# Double Pass Dough Roller for Indian flat breads?



## risban (Feb 4, 2013)

Hi. I am looking for an equipment recommendation. I need to scale up the production of parathas (Indian laminated flat breads) and looking to use a double pass dough roller.

The dough will be predominantly Indian wheat flour, oil/ghee, and water. These are traditionally hand rolled, brushed with fat, folded and then rolled again.

I have my eye on these two models but would like to get a professional's thoughts if one is better than the other:

http://www.doyon.qc.ca/html/en/products/sheeters/pizza_dough_sheeters/dl12dp.php






Vs

Somerset: http://www.smrset.com/wp-content/uploads/2012/08/Dough-Rollers-CDR-1100.pdf

This video is of a larger model that works the same way 




Thanks!


----------



## crisanto (Jul 30, 2013)

Hi Just saw your post.

Which machine did you end up getting for your paratha?

I am looking for a machine to make our pita bread which is similar to your Indian bread.

Vance


----------



## risban (Feb 4, 2013)

Hi Crisanto,

I am waiting for my restaurant space and will then purchase a machine.

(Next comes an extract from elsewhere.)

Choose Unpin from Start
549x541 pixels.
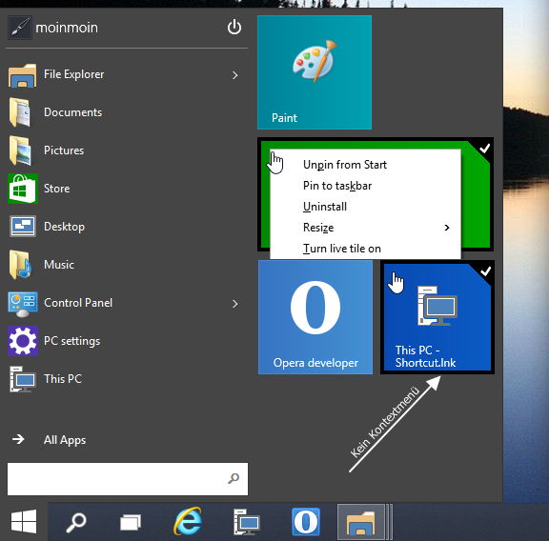pos(345,165)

But I did test the Somerset CDR1500 and the Doyon DL12DP.  The Doyon is compact but I do not like how you have to be attentive for the second pass or it will feed incorrectly.   That said, I will likely purchase the Somerset, even though it is more $ and takes up a larger foot print.  Also the Somerset has adjustments in smaller increments.


----------



## crisanto (Jul 30, 2013)

That's an excellent point about needing to be attentive for the "drop" coming out of the first roller set. I also heard the Doyon dough rollers, but not their other equipment, are made in Asia. Maybe Taiwan.

You'd probably agree that a US Made unit might be of better quality. 

I'm looking at Acme Brand only because it is already here in the Philippines where I live. I is being sold as new by an imorter of second hand equipment from from the US that claims this particular unit has not been used. 

Problem living here is no availability of any good equipment and to ship it in means going through customs where you'll get ripped off and end up paying double just to get the unit released.

If I where in The US I'd probably opt for the Somerset or Anets.

Keep in touch Iid like hear how the machine in working out once you get it.

Vance


----------